BEGIN Data records
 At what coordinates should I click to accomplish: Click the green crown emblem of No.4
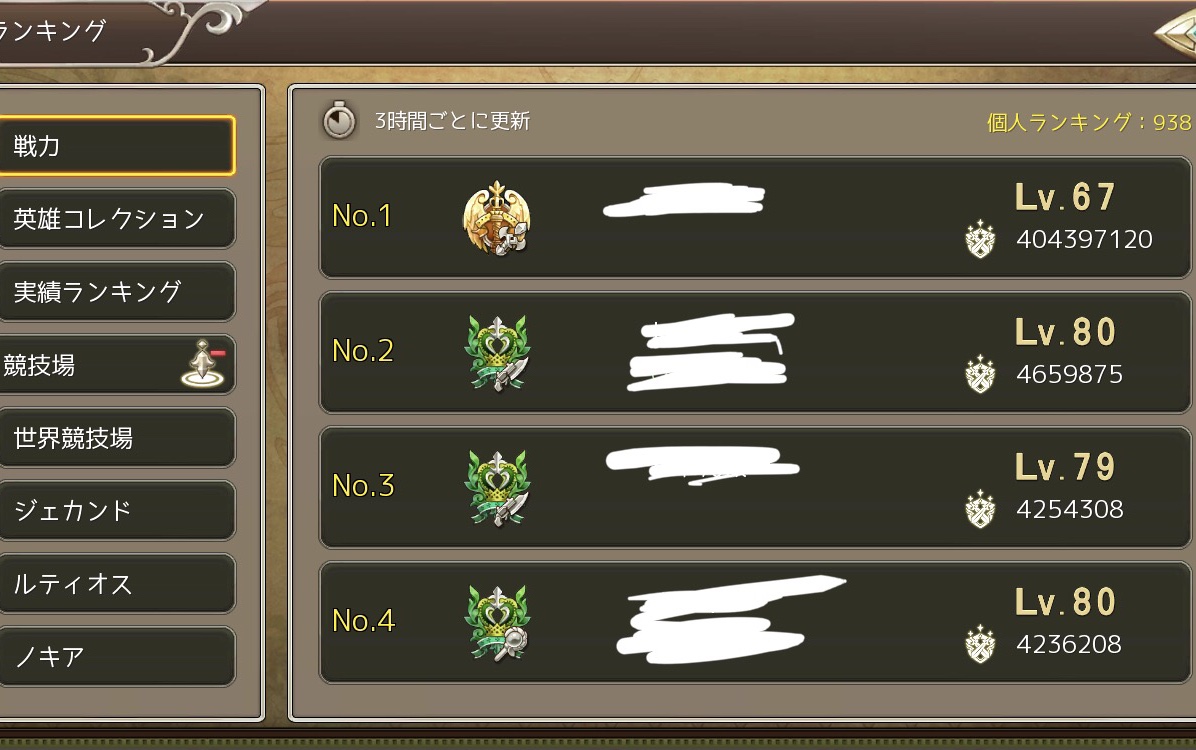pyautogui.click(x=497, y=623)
END Data records
BEGIN Data records
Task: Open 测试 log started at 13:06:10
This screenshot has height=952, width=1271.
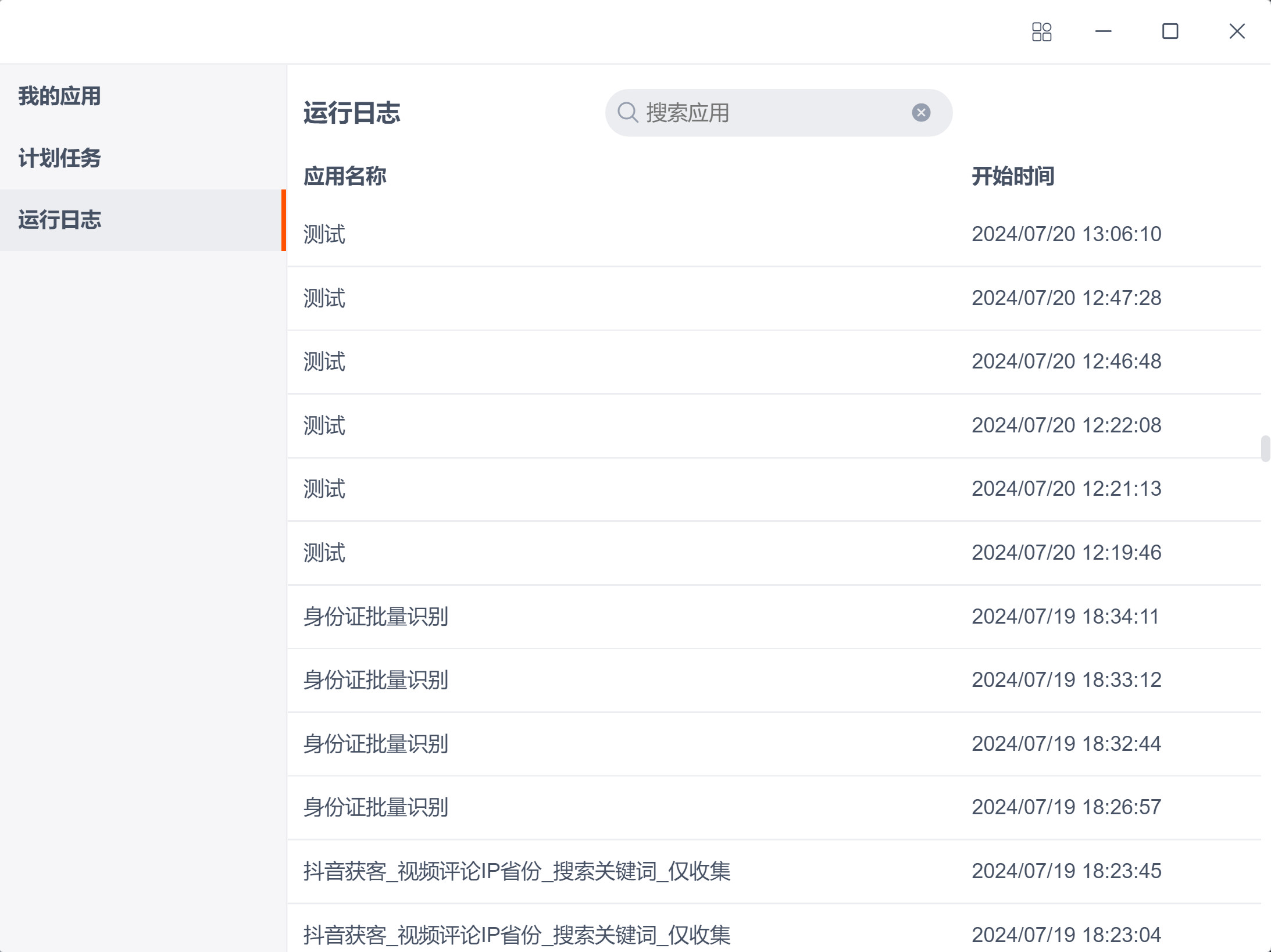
END Data records
BEGIN Data records
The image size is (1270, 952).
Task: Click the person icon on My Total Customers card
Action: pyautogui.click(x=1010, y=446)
END Data records
• Stated problem:
Copy the entries word for word, from the line that contains "At what coordinates" through the line that contains "pyautogui.click(x=497, y=623)", leaving the pictures out of your answer.

• Correct result:
 At what coordinates should I click to accomplish: Click the green crown emblem of No.4
pyautogui.click(x=497, y=623)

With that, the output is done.